Anyone Heard of Pirenzepine for Small Fiber Neuropathy?

When my PN started 6 years ago, heat and cold intolerance happened many times a day, for long periods, with the frozen-to-the-bone feeling in the feet & hands the most frequent and hopelessly painful. I found that in time, Gabapentin helped keep these in very much improved moderation that provides so much relief in comparison to back then. I had a 6 month follow-up with my Neurologist yesterday and ask for advice on how I might handle flare-ups of painful icy cold when it happened, and he said, "I really don't know, maybe heating pads?" Sadly, 6 of the 8 other questions I had written down to ask him, ranging from "Prognosis/Average Expectations for my Condition" to "advice on trying Alpha Lipoic Acid when you have a low blood sugar problem" to "Have I ever been or should be tested for CMT" were answered briefly and simply with just "I don't know". But with this forum, you can learn a lot of tried remedies from experienced folks and can hopefully find something that works for you!

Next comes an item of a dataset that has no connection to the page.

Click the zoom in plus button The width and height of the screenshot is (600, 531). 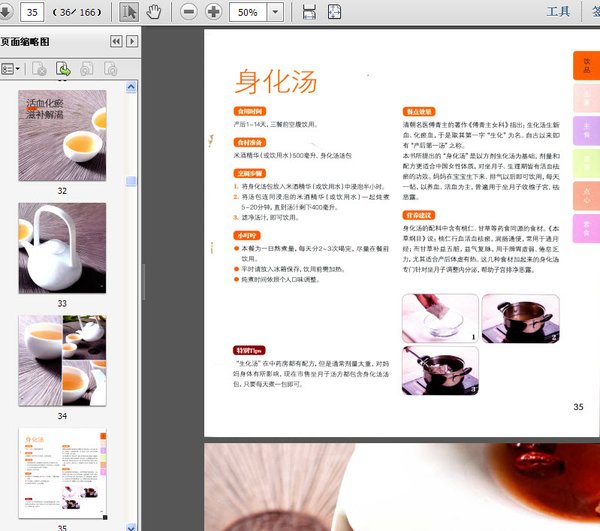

Chris were you able to get FDA clearance to obtain Pirenzepine?

The only help is lots of PT. I have been in a wheal chair for 17 months now, I have been to in patient and home health care now. If you can get where you can stand even with help you can make progress, you have to get vertical ! You can learn to walk with a walker. Let's face you will never play tennis again. It's a new life style you have to learn to live with, Dan

I live by PT - I have a very smart therapist who helps keep my legs, arms, and abs strong! Teaches performing life skills without injuring myself. I'm praying you're out of your wheelchair soon. It took me 6 months, but I can even drive now! I was never much of a tennis player, but I know I'll never run another marathon, or even 5 steps, but I can walk a bit. I've even danced, and still have no rhythm just like before neurpathy, but now I have an excuse LOL. Yes - PT is key!

Yes. There is study for topical pirenzapene for chemo induced neuropathy. It is funded by Winsantor.

Winsantor states on their website that they are not offering access to pirenzepine outside of clinical trials unfortunately. It states that if that status changes they will post it.

no

Some took 25 mg orally and some took 50 mg on Reddit forum. I'm on 25 mg but I have only been on it for 4 days so far. I also apply the topical solution that I made by grinding it up with a spoon (147 mg) in a bowl and add a little DMSO gel (70%) then apply it to my feet and calves. I actually have neuropathy up to my glutes. It's mostly on the backs of my legs but I have some on the fron of my knees and in the bend of the tops of my legs. I purchased it in Japan. I'm sure it will take a while to see results. Nerves only grow 1 mm a day. I have motor skill issues and weakness because I have large fiber damage as well as small fiber. Mine is auto-immune.

Hi lupusgirl
You say that you apply a topical solution using 147 mg. Can you please explain in more detail why and how you can up with that dosage?
Thanks

Winsantor's website states currently they aren't accomodating expanded access to the pirenzepine compound. Probably because they have to have enough supply for the next trial in 2023 which is HIV and chemo induced neuropathy. I would check their site occasionally. It may change.